Le verdict est tombé. Il est sans appel et marque la fin d'un psychodrame qui déchaîne les passions depuis des mois. La Commission européenne a interdit mercredi à l'unanimité de ses 20 membres l'alliance des deux groupes allemands Kirch et Bertelsmann dans le projet de télévision numérique Premiere.

Karel Van Miert, le commissaire chargé du dossier, a expliqué que le projet aurait placé les deux groupes en situation de monopole sur le marché germanophone (Allemagne et Autriche). «Notre préoccupation n'était pas d'interdire (l'alliance), mais de trouver une solution qui permette à d'autres d'avoir une chance» sur le marché de la télévision numérique outre-Rhin. «Il est bon qu'il y ait de la concurrence, c'est bon pour le consommateur», a ajouté le puissant commissaire à la Concurrence, en citant les exemples français et espagnol où plusieurs bouquets numériques cohabitent.

Des solutions

La Commission, «gendarme» de la concurrence en Europe, n'a pourtant pas ménagé ses efforts pour convaincre les deux groupes de faire des concessions afin que Bruxelles puisse donner sa bénédiction au projet. Mardi soir encore, Karel Van Miert leur a suggéré des solutions. Il proposait qu'une partie du bouquet numérique de Première soit mis à disposition des câblo-opérateurs par la mise en place d'un système de TV à la carte (pay per view). «Nous avons été extrêmement flexibles, probablement trop, pour essayer de trouver un accord», plaide le commissaire.

La manœuvre a failli réussir. Leo Kirch, le magnat bavarois de l'audiovisuel, et Deutsche Telekom, associé au projet, ont accepté la solution. Mais Bertelsmann l'a refusée et en a informé Bruxelles hier sur le coup de midi. «Les exigences de la Commission auraient complètement tronqué la concurrence en Allemagne», a fait valoir le directeur de l'audiovisuel du groupe, Michael Dornemann.

«Kirch panique»

Kirch et Bertelsmann ont pourtant mis passablement d'eau dans leur vin depuis l'annonce de leur projet en décembre dernier. Il prévoyait que la Compagnie luxembourgeoise de télévision (CLT-Ufa) – filiale de Bertelsmann – et Kirch, le leader allemand de la fourniture de films et de programmes de divertissement, transforment leur chaîne commune Premiere en plate-forme pour la télévision numérique à péage. Kirch aurait dissous sa chaîne déficitaire DF1 (160 000 abonnés contre 200 000 escomptés à la fin 1996). Les ressources dégagées auraient été incorporées dans Premiere, à laquelle le magnat bavarois transférait également les droits de sa chaîne sportive DSF.

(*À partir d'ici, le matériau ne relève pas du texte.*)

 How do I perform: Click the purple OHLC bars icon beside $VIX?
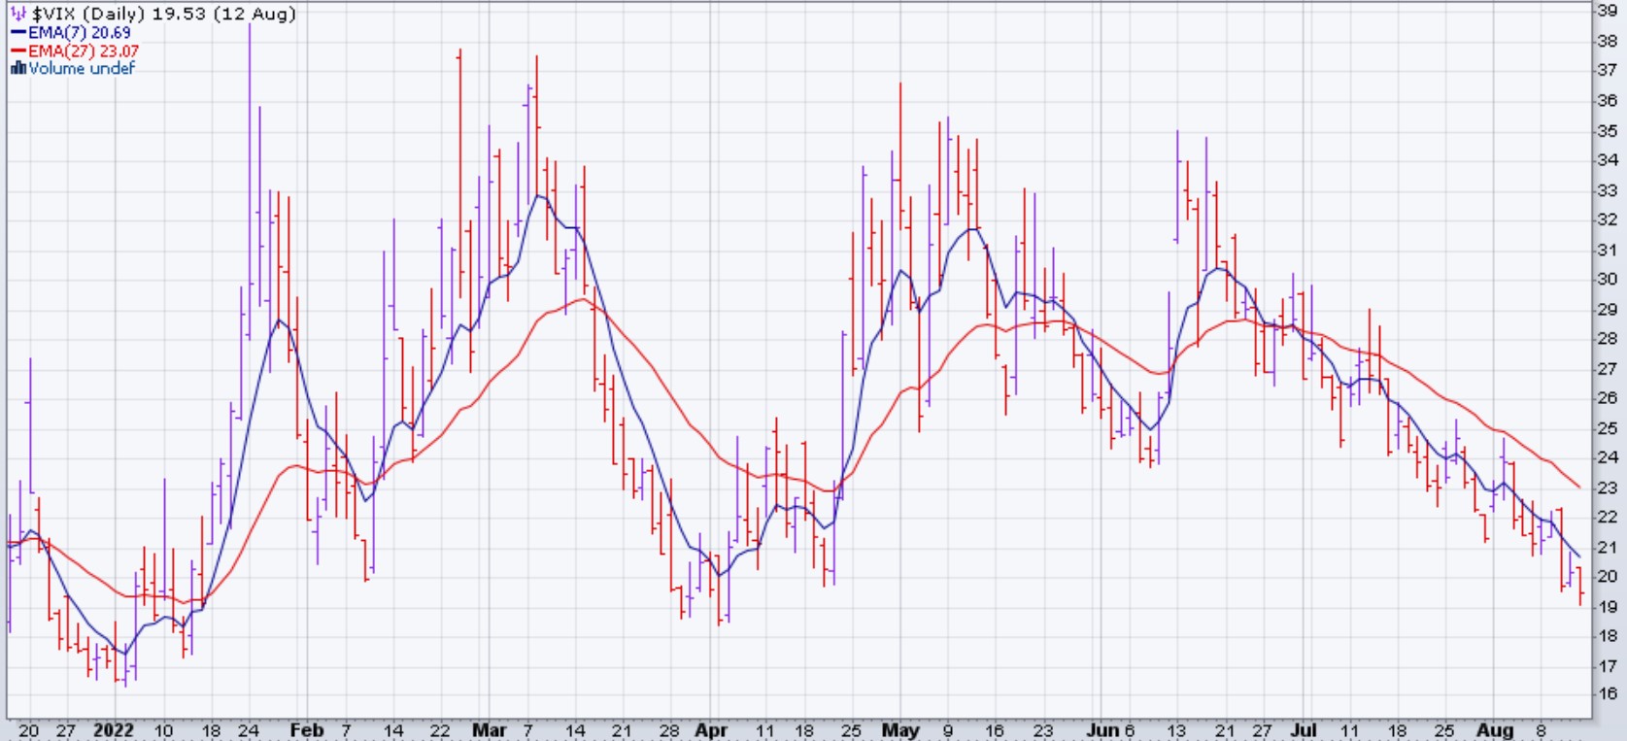[17, 14]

Au chapitre des concessions, les deux groupes alliés à l'opérateur Deutsche Telekom se sont par exemple engagés à ouvrir à la concurrence le capital de Beta Research. Cette entreprise appartient à Kirch. Elle détient la licence du décodeur numérique (D-Box) qui permet de capter les programmes de Premiere. D'autres opérateurs auraient ainsi pu se servir de l'infrastructure de Deutsche Telekom et ses 17 millions d'abonnés au câble pour commercialiser la chaîne Premiere.

Bruxelles exigeait cependant que ces câblo-opérateurs concurrents puissent également composer leur propre bouquet au sein de l'offre de Premiere, voire modifier le contenu des programmes. Une exigence jugée inacceptable par Bertelsmann. «Nous aurions été obligés de subventionner nos concurrents. Notre capacité à innover et à prendre des risques aurait été entravée. La CLT-Ufa ne pouvait prendre la responsabilité d'un tel projet», a répliqué sèchement Michael Dornemann.

Le veto de Bruxelles – qui a pour effet de saborder le projet – n'a pas désarmé Kirch. Le magnat bavarois s'est dit prêt dès hier à soumettre un nouveau dossier à la Commission en tenant compte de ses objections. Une hypothèse que Bertelsmann semble en revanche exclure. «Ce n'est pas parce que Kirch panique que Bertelsmann doit se comporter de manière déraisonnable sur le plan économique», affirme le porte-parole du groupe.